Indian refiners curtail palm oil imports as lockdowns dent demand

A worker arranges palm oil fruit bunches on a truck at a factory in Tanjung Karang
·2 min read

By Rajendra Jadhav

MUMBAI (Reuters) - Indian edible oil refiners are curtailing palm oil imports for May and June as most states have imposed curbs on hotels and restaurants to arrest rising coronavirus infections, denting institutional demand, industry officials said.

Lower imports by India, the world's biggest buyer of the edible oil, could limit a rally in benchmark Malaysian palm oil futures, which hit their highest level since 2008 on Thursday.

"Palm oil demand from hotels, restaurants and other institutional buyers has been falling rapidly due to lockdowns," said Govindbhai Patel, chief of trading firm G.G. Patel & Nikhil Research Co.

Almost all states have closed hotels and restaurants for in-dinning as India reported a record 412,262 new COVID-19 cases on Thursday and a record 3,980 daily death toll, with the second wave of infections swamping the health system and spreading from cities into the vast countryside.

Indians, known for their penchant for calorie-laden curry and deep-fried food, consume about 1.9 million tonnes of edible oil a month, with restaurants mainly using palm oil, which accounts for two-thirds of the country's vegetable oil imports.

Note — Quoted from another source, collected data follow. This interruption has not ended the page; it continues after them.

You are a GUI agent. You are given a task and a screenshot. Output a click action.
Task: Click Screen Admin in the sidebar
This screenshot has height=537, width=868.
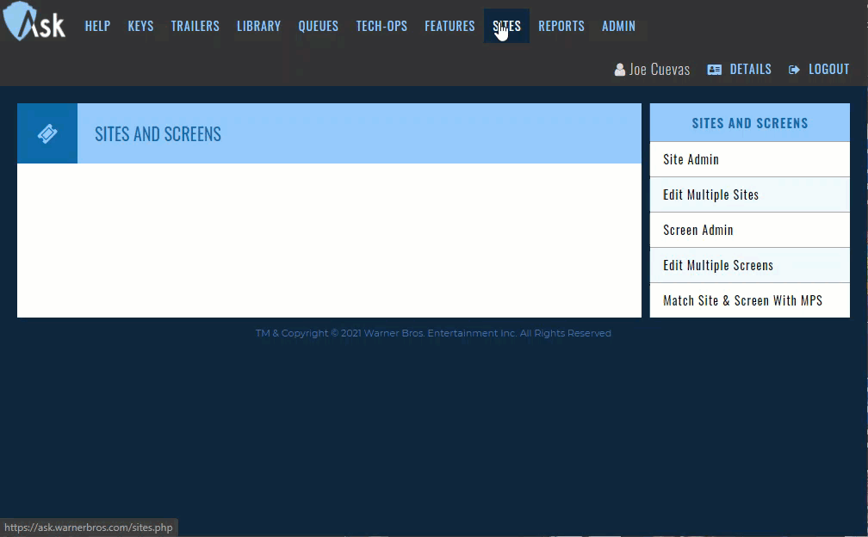pyautogui.click(x=698, y=230)
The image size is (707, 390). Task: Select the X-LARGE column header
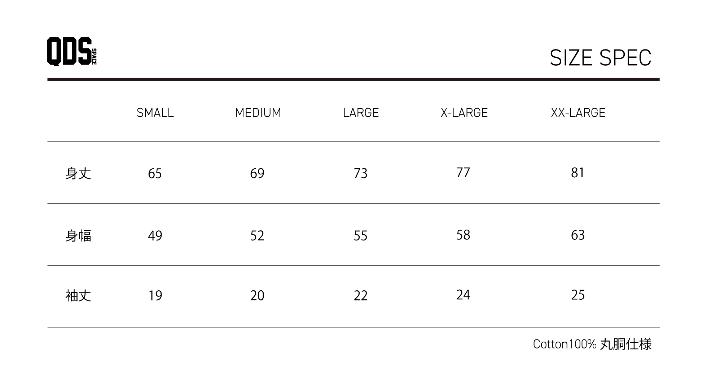pyautogui.click(x=464, y=113)
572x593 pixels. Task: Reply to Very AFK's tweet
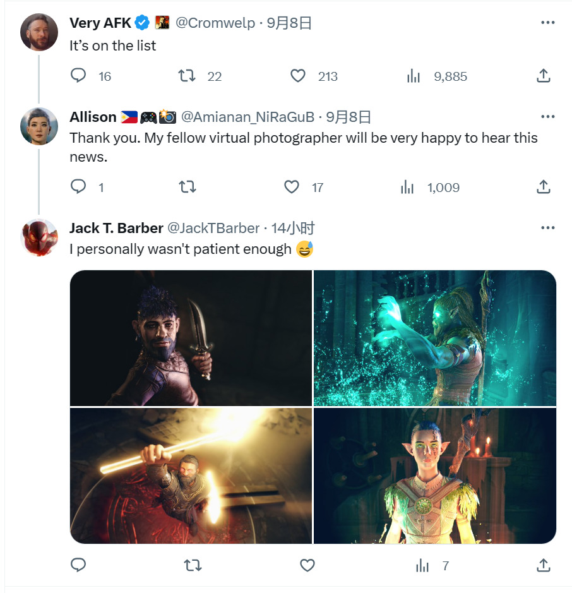tap(78, 76)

As local demand has been faltering, refiners are signing fewer import contracts for palm oil shipments in May and June, said Sandeep Bajoria, chief executive officer of Sunvin Group, a vegetable oil broker.

The country was expected to import 850,000 tonnes of palm oil per month in May and June, but now industry officials estimate imports could come down to around 650,000 tonnes.

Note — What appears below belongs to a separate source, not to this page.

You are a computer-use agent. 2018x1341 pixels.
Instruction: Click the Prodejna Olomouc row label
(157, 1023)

India imports palm oil mainly from Indonesia and Malaysia, and other oils such as soy and sunflower from Argentina, Brazil, Ukraine and Russia.

Imports of soyoil, which is preferred for cooking in households, are likely to remain stable at around 300,000 tonnes per month, said a Mumbai-based dealer with a global trading firm.

"Sharp rise in edible oil prices has also been reducing demand," the dealer said.